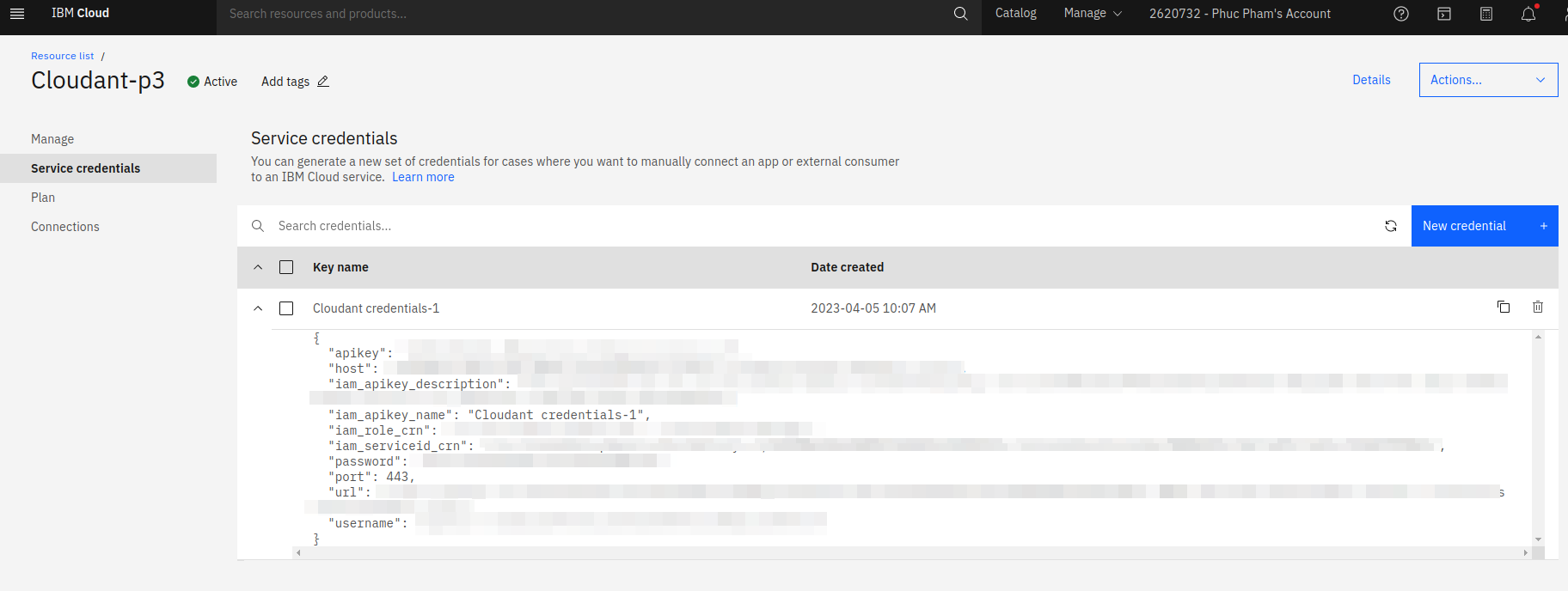Open the Plan sidebar item

(43, 198)
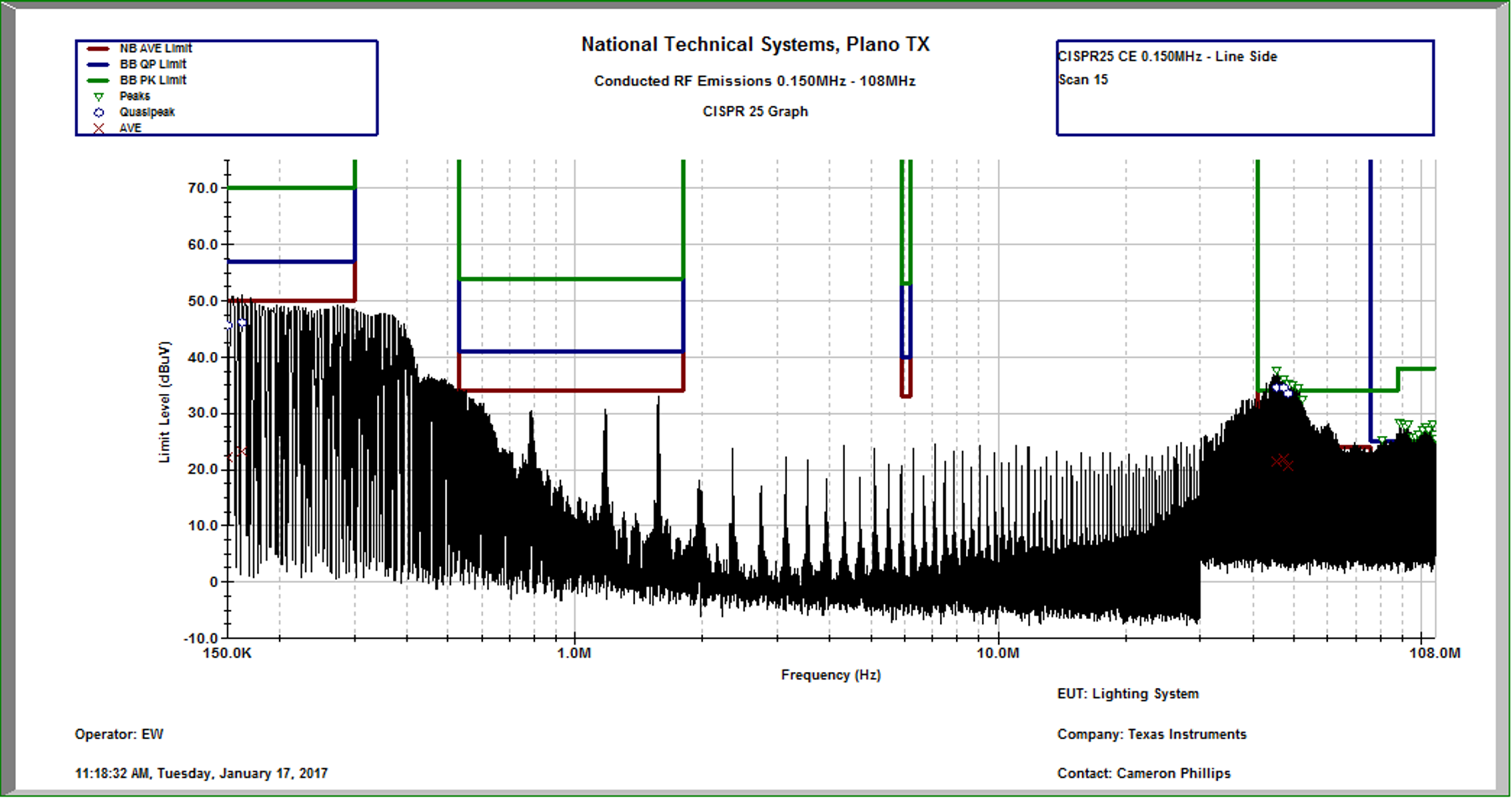Click the BB QP Limit blue swatch

click(x=98, y=65)
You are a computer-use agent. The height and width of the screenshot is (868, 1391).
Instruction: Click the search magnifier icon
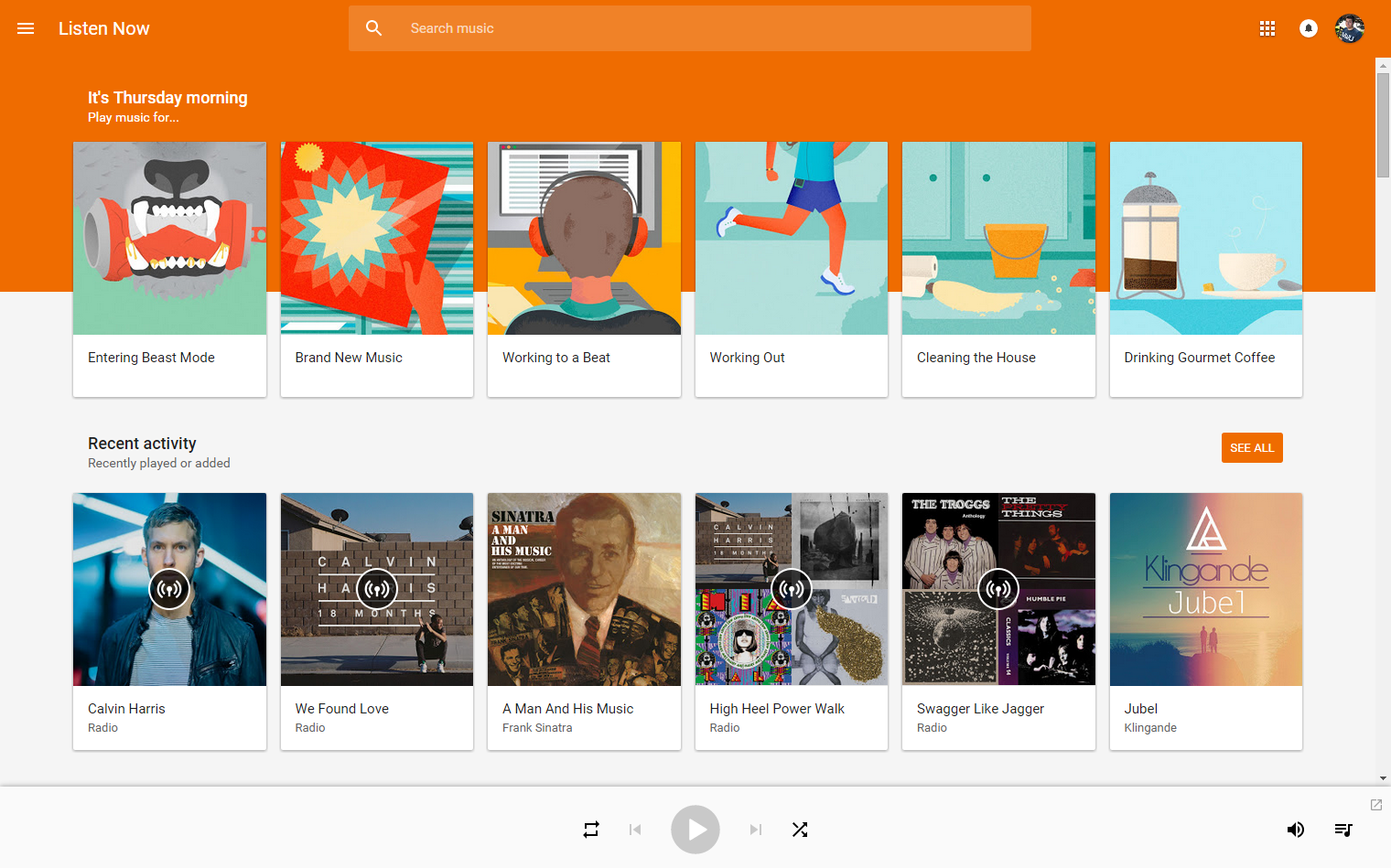click(373, 28)

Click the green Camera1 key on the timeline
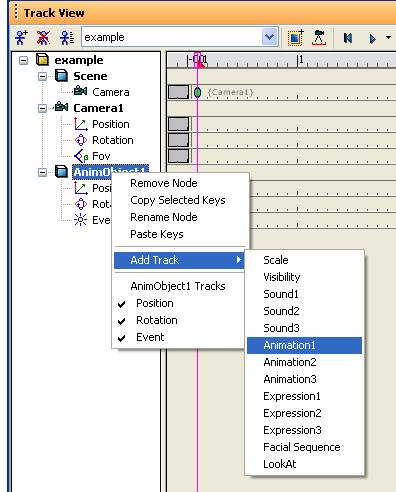point(197,92)
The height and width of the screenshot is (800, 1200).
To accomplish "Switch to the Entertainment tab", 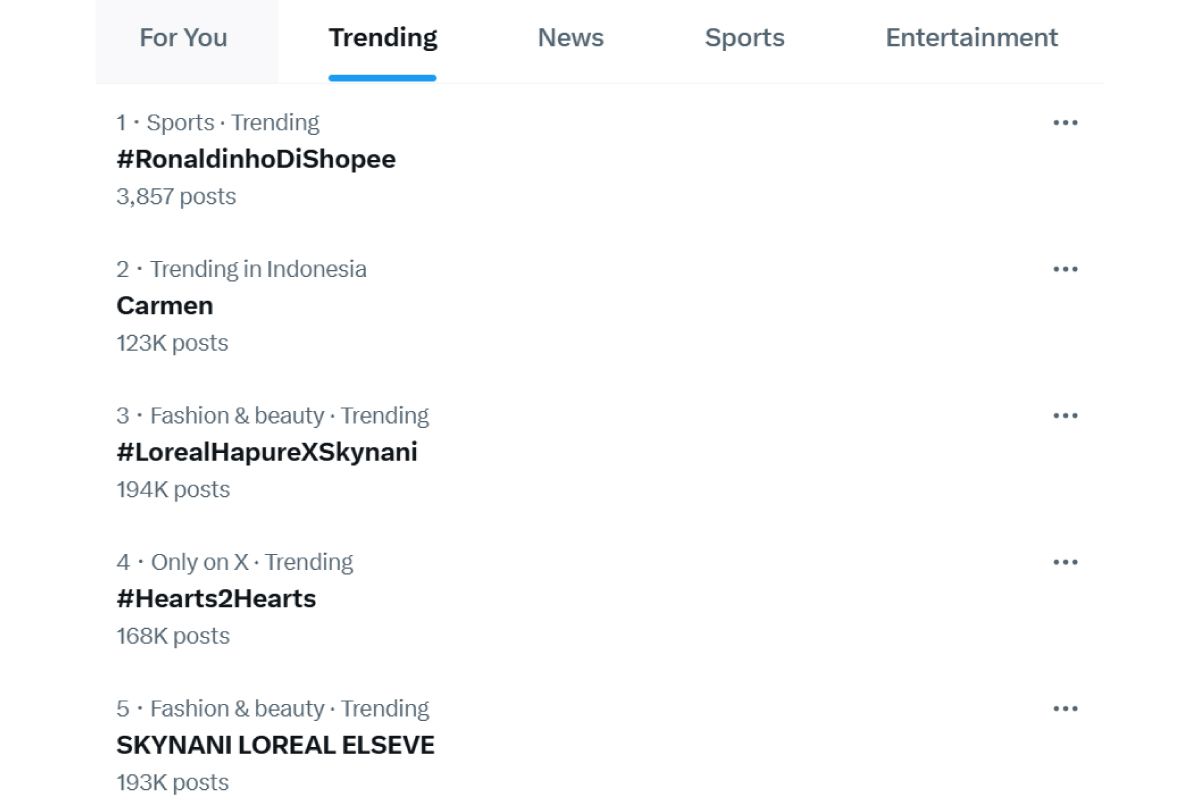I will pyautogui.click(x=971, y=38).

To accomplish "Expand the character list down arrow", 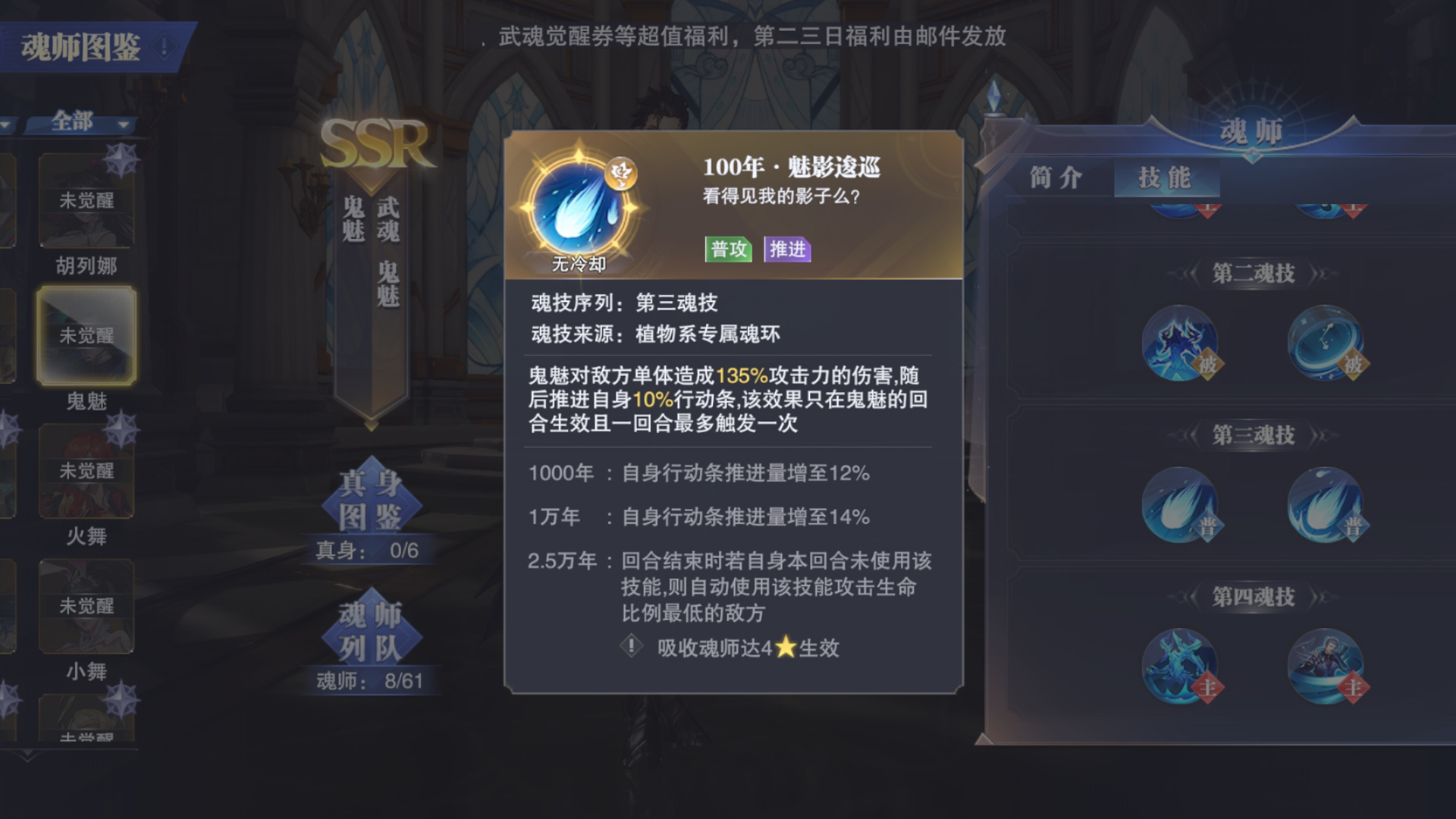I will point(28,755).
|---|
TASK DETAILS: When a line above contains the string "height", copy that line.

SOLUTION TO THE PROBLEM:
You are a computer-use agent. The height and width of the screenshot is (868, 1391).
The height and width of the screenshot is (800, 1200).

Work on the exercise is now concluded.